Technology is now an integral part of every business strategy and this is true for the Small and Medium Enterprise segment as well. The power and reach of technology has impacted businesses across all sectors and segments. The SME segment has been facing the brunt of this impact as technology has helped the larger organizations in penetrating their blue oceans which earlier were protected by entry barriers such as geographical location, local distribution capabilities and access to lower cost of labour.
The UTM has emerged as a choice technology to be invested for SMEs as corroborated by leading analysts and research groups across the industry. According to Frost & Sullivan, the concept of UTM is witnessing growing appeal due to two primary factors: reduction of total cost of ownership (TCO) and reduced complexity. “There are enough reasons to believe that businesses of all sizes are trying to replace legacy or outdated point security solutions such as anti-malware gateways, routers and firewalls with unified UTM solutions. The reasons for this are the possibility to have one single source of support, one device to worry about and truly unified controls in every security aspect of the organization,” says Tushar Sighat.
Mr N. Jariam of HughesNet Broadband Services feels that storage and security are the areas where SMBs will be more inclined to invest. “Reliable connectivity is the starting point.

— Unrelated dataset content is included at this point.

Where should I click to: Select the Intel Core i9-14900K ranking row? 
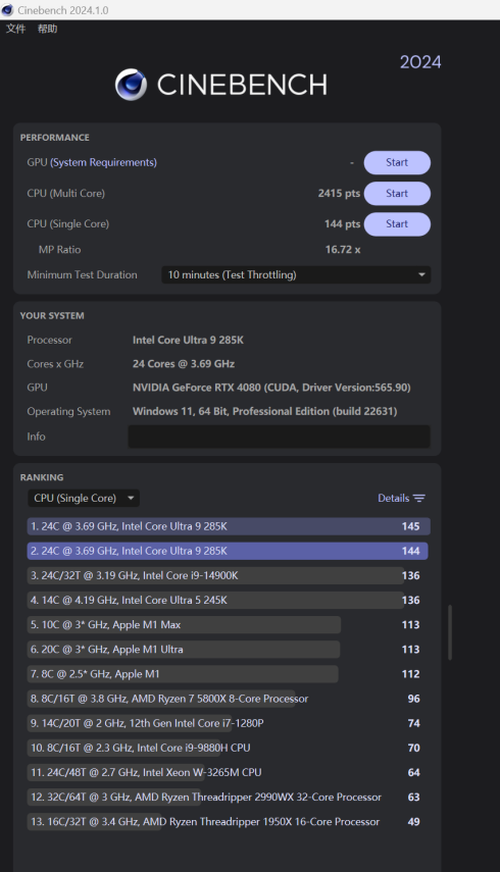(x=229, y=576)
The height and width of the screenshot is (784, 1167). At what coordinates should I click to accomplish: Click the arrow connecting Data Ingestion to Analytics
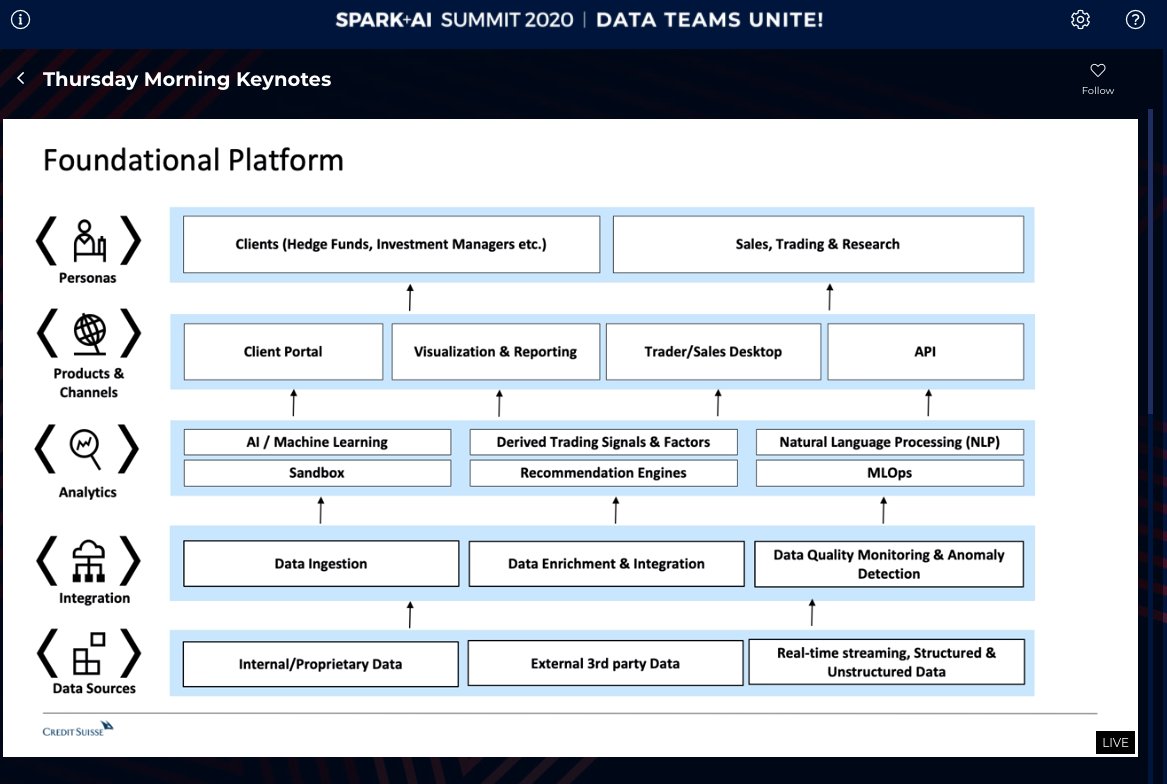click(x=320, y=508)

Without this component, all other aspects can fail,” says N. Jairam.
According to Ramprasad Lakshminarayan, telecommunication and computing services like printers and printing supplies, PCs and servers are the two broad categories that will receive significant investment by SMBs.
Sudha Jagadish of Dax Networks lists the following technologies where the SMEs are likely to invest:
· Integrated security
· Unified communications
· Infrastructure management
It can be said with certainty that SMEs are rapidly adopting technology previously reserved for enterprises to grow their businesses. Though SMBs are being deterred by economic slowdown, in India they are comparatively on a good wicket.